Hat es das Verwaltungsgericht nach alledem aber zu Recht abgelehnt, der anhängigen Klage aufschiebende Wirkung zuzuerkennen, so kann der Antragsteller mangels hinreichender Erfolgsaussichten seiner Rechtsverfolgung auch nicht beanspruchen, dass ihm für das erstinstanzliche Verfahren nach § 80 Abs. 5 VwGO Prozesskostenhilfe unter Beiordnung eines Rechtsanwalts bewilligt wird. Zwar kennt das Beschwerdeverfahren gegen die Versagung von Prozesskostenhilfe keine dem § 146 Abs. 4 Satz 6 VwGO vergleichbare Beschränkung des Prüfungsumfangs des Rechtsmittelgerichts. Dem Verwaltungsgerichtshof sind jedoch keine Gesichtspunkte ersichtlich, die unabhängig vom Vorbringen des Antragstellers im Verfahren 11 CS 10.2718 dafür sprechen, dass dem Antrag nach § 80 Abs. 5 VwGO hätte stattgegeben werden müssen. Zutreffend - und seitens des Antragstellers unwiderlegt - hat das Verwaltungsgericht im letzten Absatz des Beschlusses vom 18. Oktober 2010 im übrigen darauf hingewiesen, dass der Bewilligung von Prozesskostenhilfe gemäß § 115 Abs. 4 ZPO bereits der Umstand entgegensteht, dass die Kosten des erstinstanzlichen Verfahrens nach § 80 Abs. 5 VwGO vier Monatsraten zu je 115,00 €, wie sie dem Antragsteller nach seinen persönlichen und wirtschaftlichen Verhältnissen zumutbar sind, nicht übersteigen. Die gegen die Nummer 1 des Beschlusses vom 18. Oktober 2010 gerichtete Beschwerde war deshalb ebenfalls zurückzuweisen.

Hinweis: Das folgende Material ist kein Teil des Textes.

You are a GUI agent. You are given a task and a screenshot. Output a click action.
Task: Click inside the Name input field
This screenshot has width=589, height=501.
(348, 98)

Die in der Sache 11 CS 10.2718 getroffene Kostenentscheidung beruht auf § 154 Abs. 2 VwGO, die Streitwertfestsetzung für dieses Verfahren auf § 53 Abs. 2 Nr. 2 i.V.m. § 52 Abs. 1 und 2 GKG und den Empfehlungen in den Abschnitten II.1.5 Satz 1 und II.46.3 des Streitwertkatalogs für die Verwaltungsgerichtsbarkeit vom 7./8. Juli 2004 (NVwZ 2004, 1327). In der Sache 11 C 10.2719 bedarf es eines Kostenausspruchs und einer Streitwertfestsetzung nicht, da sich bereits aus § 22 Abs. 1 Satz 1 GKG ergibt, dass der Antragsteller die in diesem Beschwerdeverfahren entstandenen Gerichtskosten zu tragen hat, außergerichtliche Kosten der Beteiligten insoweit gemäß § 127 Abs. 4 ZPO i.V.m. § 166 VwGO nicht erstattet werden, und bei der Zurückweisung einer Beschwerde, die sich gegen die Versagung von Prozesskostenhilfe richtet, nach der Nummer 5502 des Kostenverzeichnisses zum Gerichtskostengesetz nur eine Festbetragsgebühr fällig wird.